Exercise brief:
Exactly as they stand, give the records below again, with no images.

[[ Record extracts, beginning ]]

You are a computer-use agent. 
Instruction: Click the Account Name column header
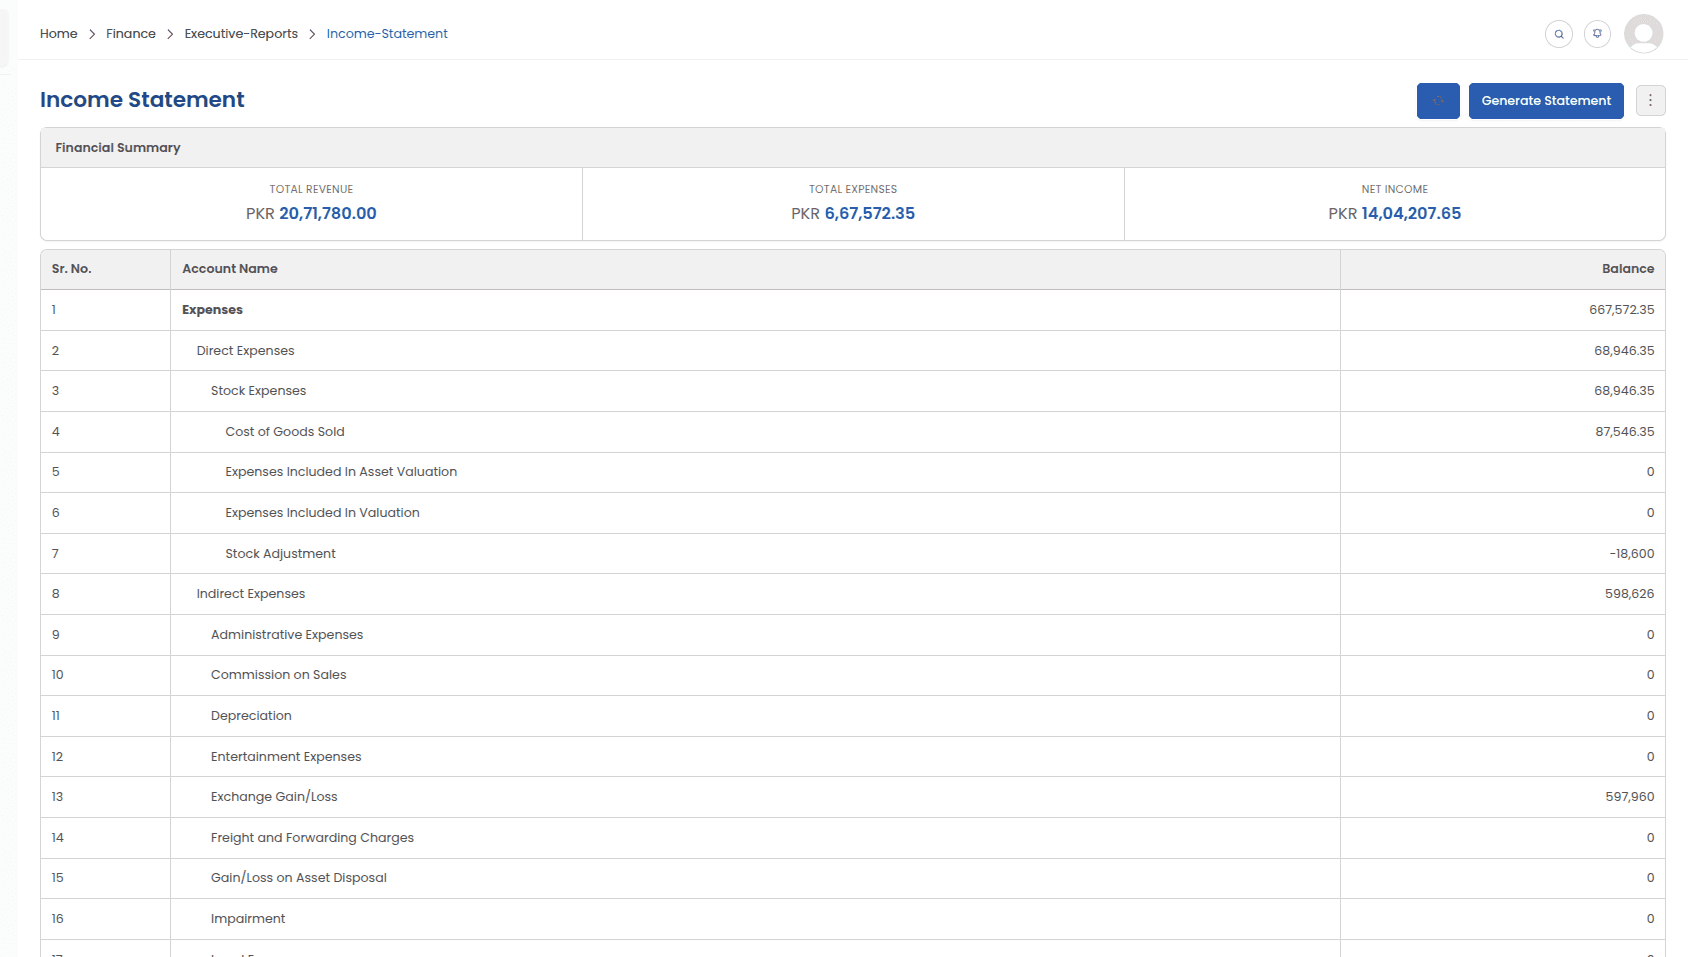[230, 269]
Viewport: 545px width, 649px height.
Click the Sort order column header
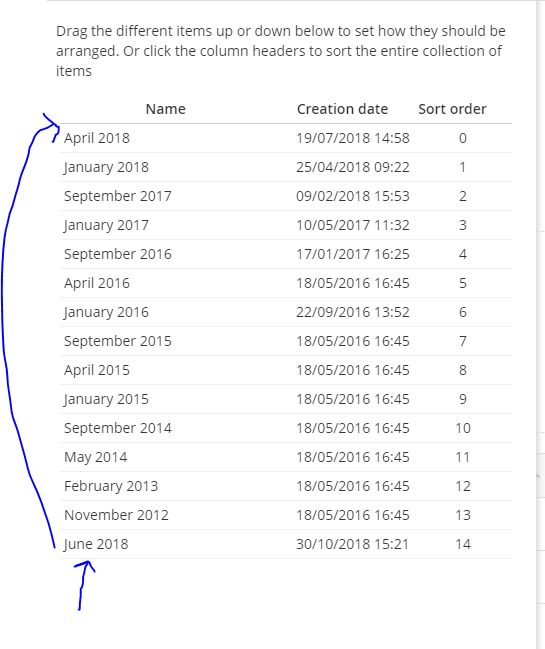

[[ Record extracts, end ]]

Reply to the exercise:
You are a computer-use agent. 
Instruction: Click the Account Name column header
[230, 269]
Viewport: 545px width, 649px height.
Click the Sort order column header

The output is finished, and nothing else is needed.